En cuestión de minutos miles de toneladas de acero, concreto, vidrio y tuberías se precipitaron como una avalancha que impidió la salida de personas que quedaron atrapadas en el caos.

El horror de la alerta antisísmica no fue suficiente para preparar a los ciudadanos de lo que vendría, carreteras desgajadas, vuelos cancelados, escuelas con daños. Fueron no más de dos minutos en que la Ciudad de México regresó 32 años en el tiempo, y se ubicó en 1985.

Esa mñana cuando despertaron con la voz de la periodista Lourdes Guerrero, que en el noticiero matutino anunció que el temblor “se sentía un poco fuerte”, y luego la catástrofe,

El tercer sismo de gran magnitud que sacude al oriente del país fue de 7.1 grados Richter que fue precedido por uno de 6.8 grados. con diferencia de milésimas de segundos, pero eso bastó para destruir edificios.

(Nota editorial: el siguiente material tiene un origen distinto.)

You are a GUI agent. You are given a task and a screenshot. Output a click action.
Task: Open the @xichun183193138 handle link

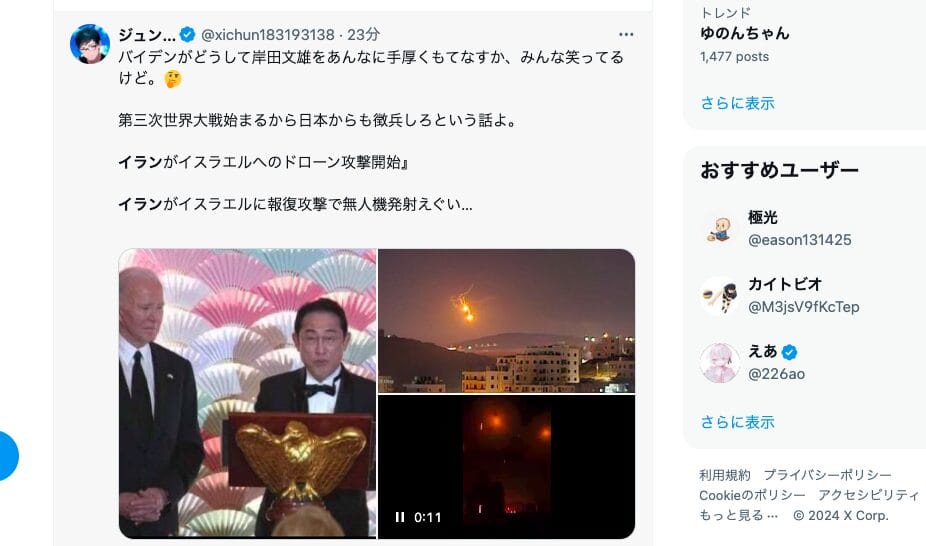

Morelos, Ciudad de Méxicoy Puebla, son los estados más afectados pues la potencia del centro de la Tierra se movió con tal fuerza que sobló el acero como si se tratara de una hoja de papel.

El vaivén de algunos edificios no bastó para amortiguar el golpe y frente a la mirada de personas asustadas, varias construccioens cayeron; algunos vieron sus hogares desplomarse y con ello las lágrimas brotaron, acaso por miedo, acaso por angusta, acaso por alivio de haber podido salir a tiempo.

Pero no todos, algunos quedaron tendidos en aceras, otros bajo retorcidos escombros y el asombro apenas comenzaba porque el derrumbe de edificios se replicó por estas ciudades.